**Conjunto de exercícios:**
1) Responda com base no texto sobre as ocupações estudantis:
(a) Em que ano e em que estado já tinham ocorrido ocupações antes de 2016?
(b) Em que lugar Ana Júlia fez o discurso citado?
(c) O que cabe ao Ministério Público defender antes de ser "fiscal da ordem jurídica"?
2) Escreva a continuação do texto sobre as ocupações estudantis a partir da última frase apresentada.

**Trecho da página:**
★ ★ ★
Por Márcio Soares Berclaz – 04/01/2017
"Os estudantes são os únicos que mantém um espírito de combate" Carlos Pronzato, cineasta documentarista, poeta e escritor, autor de filmes sobre as ocupações estudantis no Chile e no Brasil.
"Estou aqui para conversar com vocês, para falar sobre ocupações...(...) de quem é a escola, a quem a escola pertence? (...) falo para vocês sobre a legitimidade desse movimento (...) nós sabemos pelo que nós estamos lutando (...) somos um movimento que se preocupa com as gerações futuras, com a sociedade e com o futuro do país (...) é por isso que nós ocupamos as nossas escolas (...) uma semana de ocupação (...) nos trouxe mais conhecimento sobre política e cidadania do que muitos outros anos que a gente vai ter dentro de sala de aula" Ana Júlia, estudante secundarista do Paraná em discurso na Assembleia Legislativa do Paraná.
As ocupações nas escolas e universidades foram um dos grandes momentos das lutas insurgentes no ano de 2016, repetindo o que já havia ocorrido em 2015 no Estado de São Paulo.
Representaram muitos mais do que um simples direito de manifestação e, ainda, muito menos do que uma desobediência civil. Foram expressões de um legítimo direito ao protesto exercido sem qualquer tipo de abuso.
As ocupações, na conjuntura do Brasil atual, foram uma expressão de democracia viva e um sinal de que os detentores do poder delegado ("potestas") não podem fazer o que bem entendem sem consequências.
Pena que o "Direito", mais uma vez, no seu tradicional papel de instância conservadora, tenha servido, como quase sempre, ao "capital", no caso, ao interesse do Estado em obter reintegrações de posse de assunto que nunca chegou a ser um problema possessório. É óbvio que não se toma nem se turba o que já é, de direito, de quem ocupa.
Nesse contexto, muito importante pesquisar e desvendar qual foi o papel desempenhado pelo Ministério Público como instituição oficiante em todos esses processos de reintegração de posse, lembrando que à instituição, antes de ser "fiscal da ordem jurídica", cabe defender o regime democrático.
A valorosa ocupação simbólica e temporária das escolas tem o potencial de despertar e inspirar outras lutas estudantis de efetivo controle social sobre a política pública educacional. Esse deve ser o maior legado.
Muito antes de serem "baderneiros" ou "massa de manobra", todos os conscientes estudantes envolvidos no processo das ocupações foram exemplo de cidadania ativa e não alienada em prol do interesse coletivo da comunidade, distante do jogo egoísta e mesquinho dos interesses individuais.
Em jogo não se tratava de querer ou não estudar, mas de não aceitar que agentes do poder estatal possam prejudicar ainda mais uma política já historicamente precarizada e insuficiente.
A Ocupação Secundarista no Paraná e no resto do Brasil fez a sua parte e escreveu uma bela página na história das lutas sociais do nosso povo.
★ ★ ★
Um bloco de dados
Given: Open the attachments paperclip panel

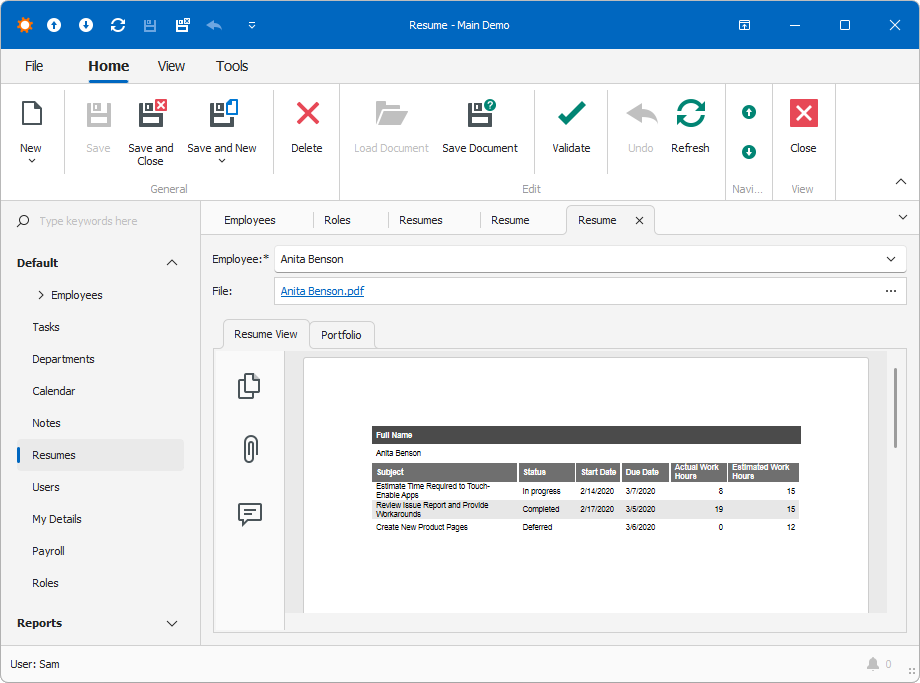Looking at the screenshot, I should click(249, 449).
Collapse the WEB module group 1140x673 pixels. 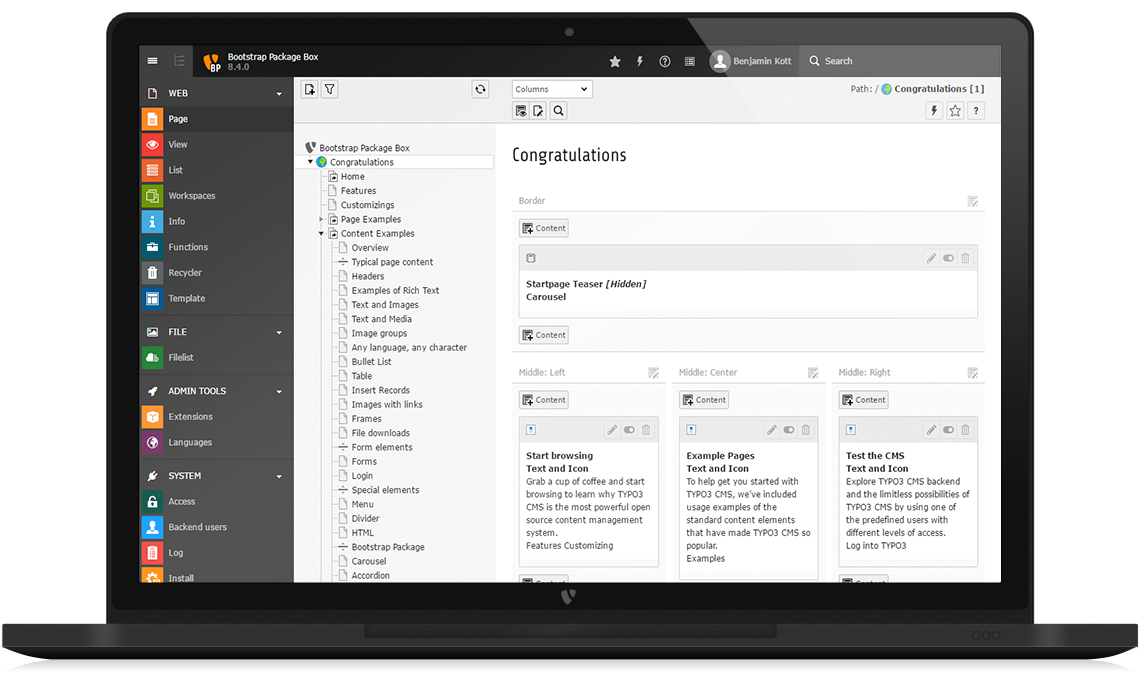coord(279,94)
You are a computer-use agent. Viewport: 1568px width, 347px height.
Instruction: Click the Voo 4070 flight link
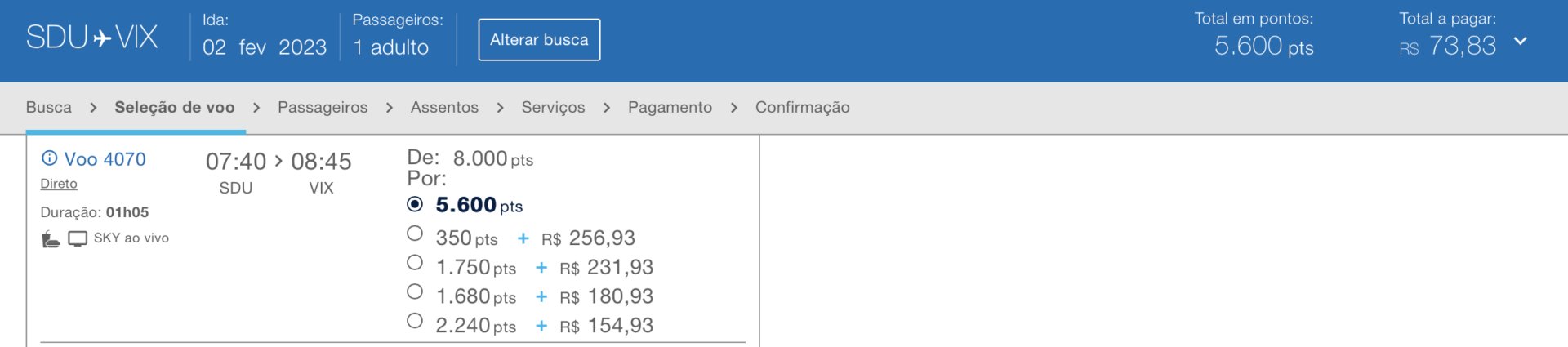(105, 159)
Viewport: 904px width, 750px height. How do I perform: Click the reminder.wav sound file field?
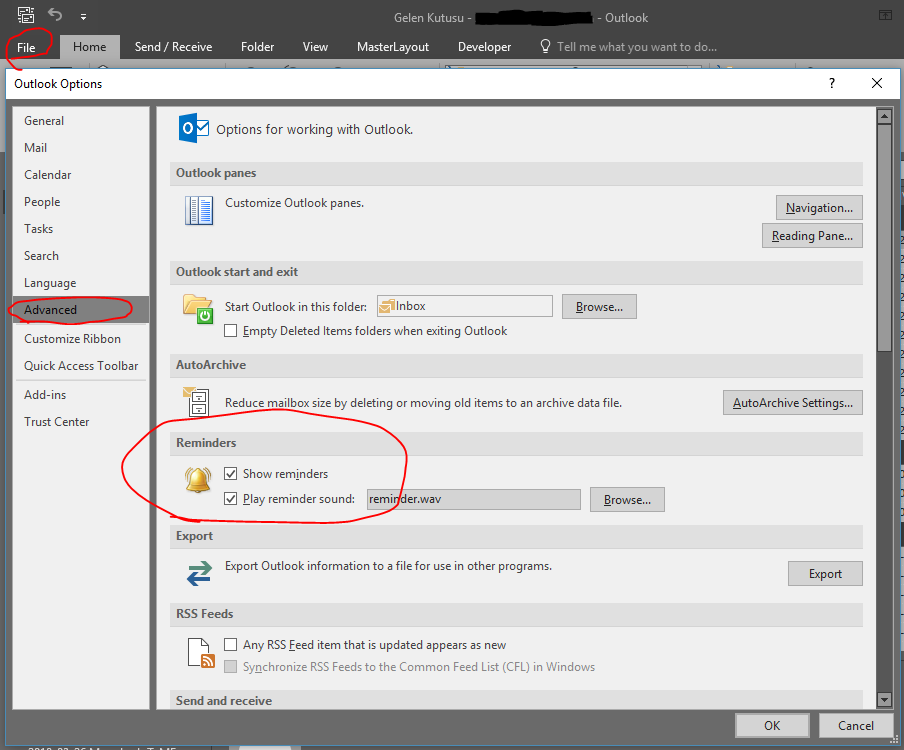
★ ★ ★
**Respostas por tarefa:**
1)
(a) Em 2015, no Estado de São Paulo.
(b) Na Assembleia Legislativa do Paraná.
(c) O regime democrático.

2)
Afinal, não se constrói cidadania sem identidade de causa; as ocupações serviram para mostrar que a construção da subjetividade de luta se dá no curso firme da história a partir de iniciativas concretas.
Contudo, dessa histórica medida mobilizadora ainda pode advir muito mais. Se as ocupações reagiram contra o fechamento de escolas, contra irregularidade na merenda, contra a subtração de recursos da educação pela PEC 55 (depois 241) de limitação de gastos, podem reagir contra a falta de prioridade e insuficiente fiscalização dos recursos públicos envolvidos na educação, podem servir como fermento e instrumento de luta para muitas outras frentes.
Que o espírito unificador das ocupações - na sua marcante pretensão de democrática e transformadora horizontalidade, continue exercendo a capacidade de interpelar o Estado para que este atenda as necessidades dos estudantes, dos profissionais da educação e, de modo geral, da comunidade escolar.
Ocupar é resistir; e resistir politizadamente na teoria e na prática, mais do que nunca, é de uma necessidade gritante e vital. Sim, os estudantes também são sujeitos em busca de um reconhecimento e de uma experiência concreta de autonomia. A escola já é uma trincheira qualificada na espera do início das próximas lutas.
As ocupações representam o "novo" e carregam algo sempre necessário para mais um ano que se inicia: princípio esperança. Esperança que precisa continuar como os estudantes: #firme.
Márcio Soares Berclaz é Doutorando em Direitos das Relações Sociais (UFPR), Mestre em Direito do Estado (UFPR), sócio-fundador do Grupo Nacional de Membros do Ministério Público (www.gnmp.com.br), membro do Ministério Público Democrático, membro da Associação Brasileira de Magistrados, Promotores de Justiça e Defensores Públicos da Infância e Juventude – ABMP, membro da Associação Nacional dos Membros do Ministério Público em saúde pública – AMPASA, membro do Instituto de Pesquisa, Direitos e Movimentos Sociais – IPDMS, autor do Blog Recortes Críticos (www.recortescriticos.blogspot.com) e Promotor de Justiça no Ministério Público do Paraná.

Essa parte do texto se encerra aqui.